Pins or no pins. Placing pins between the surfaces to be bonded creates a slight gap making it easier for the solvent to travel by capillary action. For smaller parts and short lengths pinning is usually not necessary. For longer lengths and thicker parts, pinning is desirable. Pins should not be too thick or too thin. Thick pins such as those made from paperclips create a gap too wide for capillary action. Too thin and you risk breaking them during removal. There are many good online sources that discuss some rather clever pinning methods.

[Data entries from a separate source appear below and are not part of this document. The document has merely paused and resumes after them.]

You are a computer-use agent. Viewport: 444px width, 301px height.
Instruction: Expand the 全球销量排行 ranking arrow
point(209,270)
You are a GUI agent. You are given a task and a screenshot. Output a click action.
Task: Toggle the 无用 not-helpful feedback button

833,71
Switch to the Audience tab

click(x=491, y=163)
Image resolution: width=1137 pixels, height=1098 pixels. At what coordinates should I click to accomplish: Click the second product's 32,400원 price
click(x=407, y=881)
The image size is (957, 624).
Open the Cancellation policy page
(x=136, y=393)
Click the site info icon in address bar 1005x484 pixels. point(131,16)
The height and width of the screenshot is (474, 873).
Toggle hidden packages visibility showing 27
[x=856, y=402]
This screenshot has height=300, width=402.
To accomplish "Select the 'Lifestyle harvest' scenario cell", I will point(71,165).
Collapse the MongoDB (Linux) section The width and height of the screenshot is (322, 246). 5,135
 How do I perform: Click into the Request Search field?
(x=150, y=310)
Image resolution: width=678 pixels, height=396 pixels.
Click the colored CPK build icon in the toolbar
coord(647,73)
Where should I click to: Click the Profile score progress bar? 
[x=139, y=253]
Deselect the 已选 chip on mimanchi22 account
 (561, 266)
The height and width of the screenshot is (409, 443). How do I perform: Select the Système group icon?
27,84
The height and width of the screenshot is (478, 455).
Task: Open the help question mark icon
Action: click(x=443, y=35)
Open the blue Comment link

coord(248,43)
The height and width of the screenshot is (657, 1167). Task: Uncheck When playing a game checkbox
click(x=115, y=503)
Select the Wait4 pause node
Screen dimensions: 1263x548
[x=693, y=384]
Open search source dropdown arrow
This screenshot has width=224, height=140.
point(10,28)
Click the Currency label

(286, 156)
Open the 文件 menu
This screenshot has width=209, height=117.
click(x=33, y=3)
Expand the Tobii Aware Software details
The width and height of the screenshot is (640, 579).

Maximum piece thickness. The maximum material thickness using pins should not be greater than 1 inch unless the parts are small (easily picked up with one hand). Aquariums built with acrylic thicker than one inch usually are taller than 48 inches and considered to be on the larger size. Even using acrylic instead of glass, they are heavy and require special methods to move. Pinning these large sheets is not advised for two main reasons:
1) Solvent cementing is not the strongest bonding method for these large tanks. While it is technically possible to achieve good seams, there are better, stronger ways to bond thicker gauges. I will discuss these options in a future article.
2) The pins will be buried in the panels as the solvent softens the surfaces. The considerable weight of the top piece will bury the pins making them difficult to remove. And if a pin breaks inside the seam, be prepared costly and time consuming rework.
For smaller pieces such as bases, ornamental fabrications and even rimless frag tanks, pinning pieces thicker than 1 inch is acceptable. But again, there is no reason for using such thick and costly sheets for smaller builds.